Unibraw Nilai ISO 14000 Bagi RSBI Salah Sasaran

Unibraw Nilai ISO 14000 Bagi RSBI Salah Sasaran

Muhammad Aminuddin - detikNews
Jumat, 22 Jun 2012 11:11 WIB
Malang - Universitas Brawijaya menilai penerapan standar ISO 14000 sebagai syarat Rintisan Sekolah Berstandar Internasional (RSBI) salah sasaran. Sebab, sertifikasi sebenarnya diperuntukkan bagi organisasi atau perusahaan yang sistem operasinya berpotensi mencemari lingkungan.

"Kalau rumah sakit cocok memiliki standar itu," kata Tri Wahono dalam release yang dikirim kepada detiksurabaya.com, Jumat (22/6/2012).
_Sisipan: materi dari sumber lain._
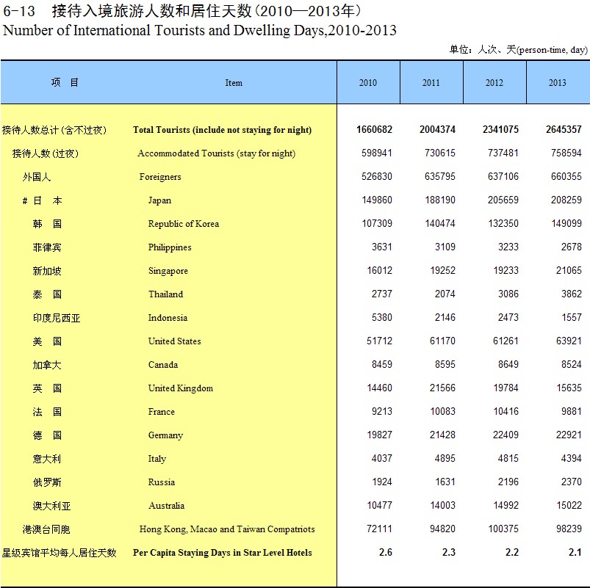Click the 2010 column header
The height and width of the screenshot is (588, 590).
pos(368,83)
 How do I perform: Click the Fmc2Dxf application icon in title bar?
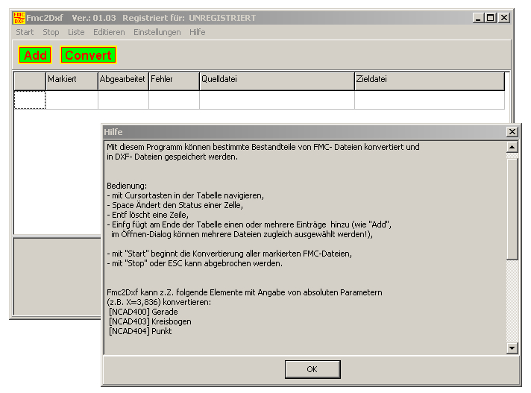click(x=19, y=18)
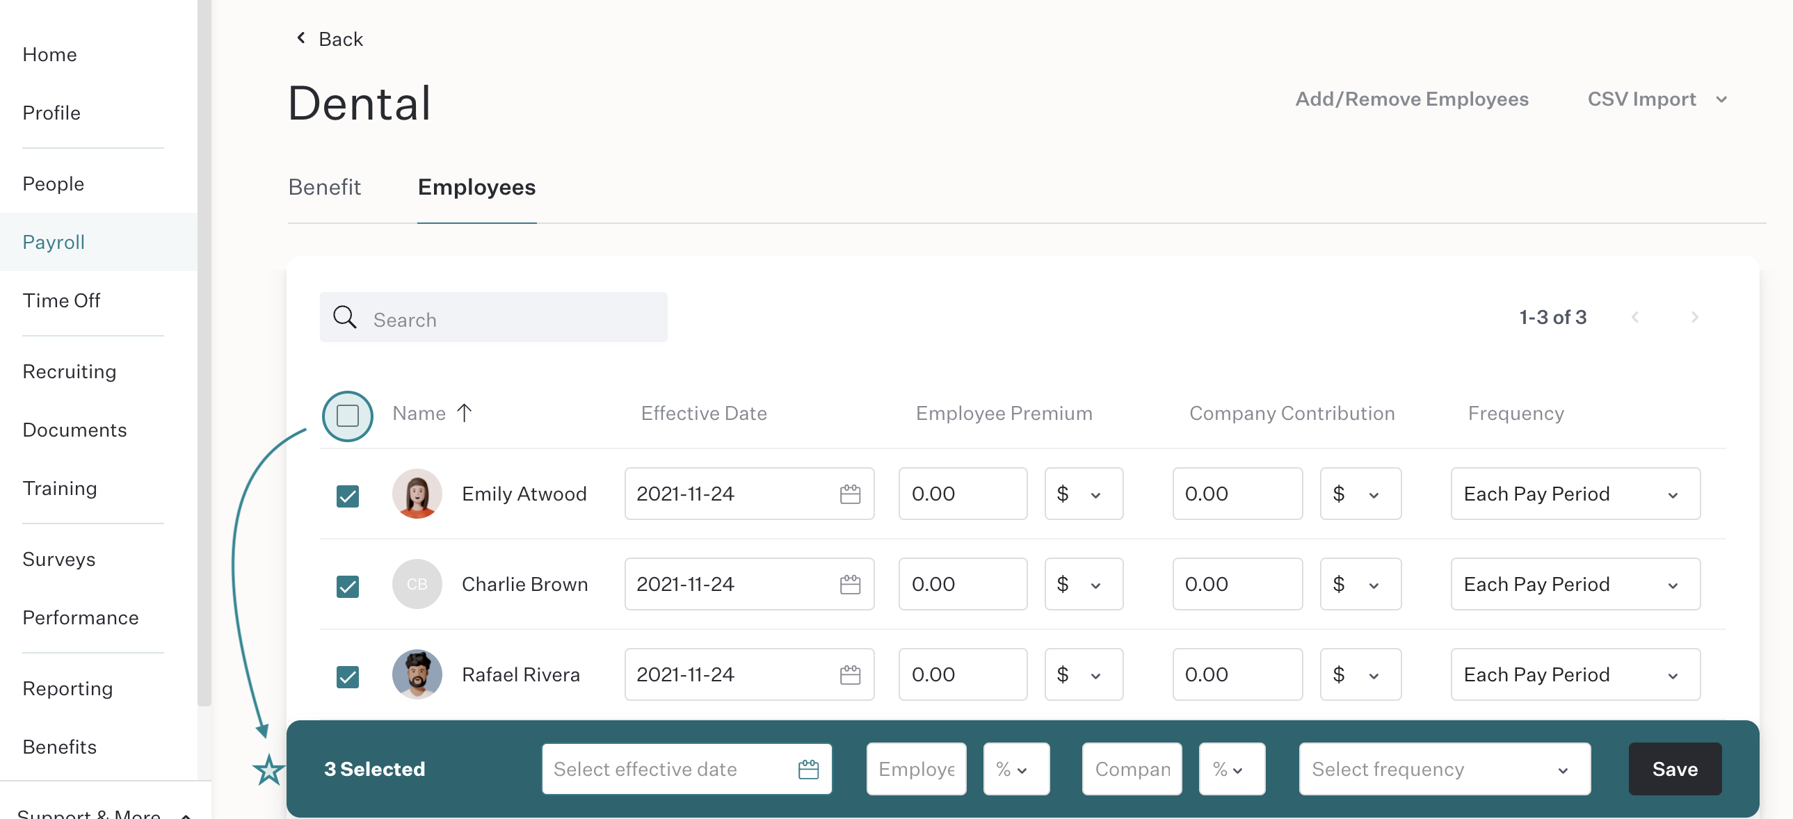This screenshot has width=1793, height=819.
Task: Go to next page of results
Action: tap(1695, 317)
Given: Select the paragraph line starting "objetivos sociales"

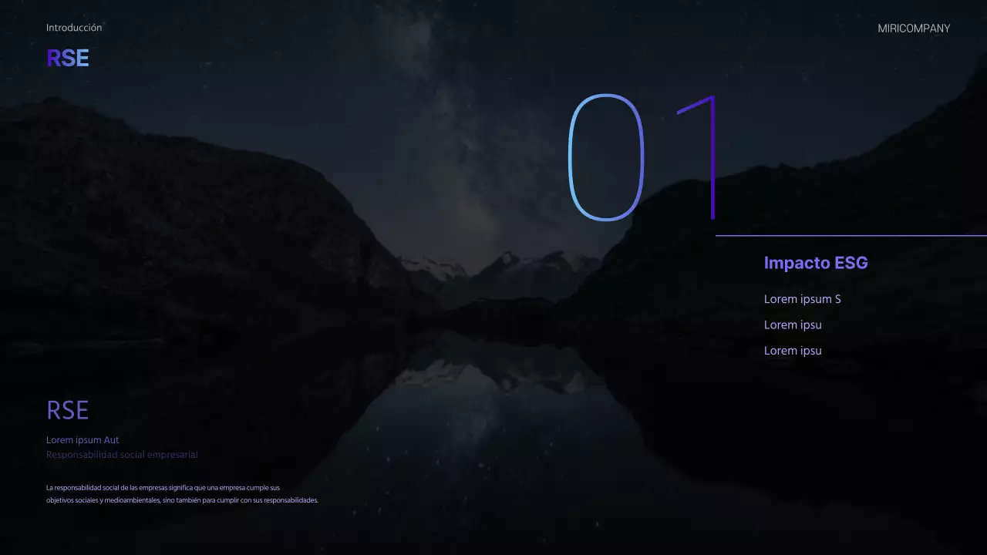Looking at the screenshot, I should pos(182,500).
Menurut Dosen Sistem Manajemen Mutu FTP Universitas Brawijaya Tri Wahono, standarisasi bagi RSBI justru akan semakin memberikan beban kepada sekolah. Akibatnya, mereka tak fokus pada kualitas proses belajar mengajar.
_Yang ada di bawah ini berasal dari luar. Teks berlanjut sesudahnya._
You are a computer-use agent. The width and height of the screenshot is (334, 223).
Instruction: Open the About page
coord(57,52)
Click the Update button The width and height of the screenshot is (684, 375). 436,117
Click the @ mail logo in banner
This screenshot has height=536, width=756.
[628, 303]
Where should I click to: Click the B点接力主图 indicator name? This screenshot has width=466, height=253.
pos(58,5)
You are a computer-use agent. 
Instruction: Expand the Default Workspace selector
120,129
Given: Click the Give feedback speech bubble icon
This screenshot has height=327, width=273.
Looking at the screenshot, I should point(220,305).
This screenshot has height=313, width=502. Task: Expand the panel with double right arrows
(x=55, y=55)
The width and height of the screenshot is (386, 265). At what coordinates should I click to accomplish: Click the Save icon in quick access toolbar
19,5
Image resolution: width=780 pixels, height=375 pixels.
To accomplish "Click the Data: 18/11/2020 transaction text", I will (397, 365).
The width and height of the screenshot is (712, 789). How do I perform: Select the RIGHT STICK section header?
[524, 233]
"Energi hanya dihabiskan untuk mengejar sertifikat ISO," tuturnya.

Lebih dari itu, lanjut dia, hampir semua sekolah yang berstandar RSBI hingga saat ini tidak mampu memenuhi kualitas terutama dari segi sasaran mutu dan target yang harus dicapai.

Salah satu asaran mutu dan target yang belum bisa tercapai oleh RSBI hingga saat ini adalah kualifikasi guru pendidikan S2 bagi guru SD, SMP dan SMA.

"Berdasarkan ketentuan mendiknas tentang RSBI kualifikasi S2 untuk guru SD sebanyak 10 persen, SMP sebanyak 25 persen, dan SMA sebanyak 30 persen. Sisanya, berada di jenjang S1," sambungnya.

Ia menambahkan, dalam kenyataannya sebanyak 1.305 RSBI bagi SD, SMP dan SMA tidak ada yang mampu memenuhi kualifikasi pendidikan tersebut.

"Perlu adanya pelatihan bertahap bagi SDM internal, maka akan terjadi peningkatan kemampuan manajerial. Jika kemampuan manajerial sudah baik dan bisa mencapai target-target yang sudah ditentukan, maka sekolah bisa mengajukan standart ISO," imbuhnya.

Tri Wahono mengatakan, penerapan standar ISO 14000 kurang sesuai bagi sekolah itu dan bisa diganti dengan ISO 10015 yang merupakan panduan pengelolaan SDM.
Memang ISO 10015 bukan ditujukan untuk keperluan sertifikasi, namun panduan untuk pengelolaan SDM.

"Jadi kenapa harus diberlakukan jika rumit dan mengeluarkan budget besar, namun pada akhirnya sia-sia karena tidak membawa dampak yang positif," paparnya.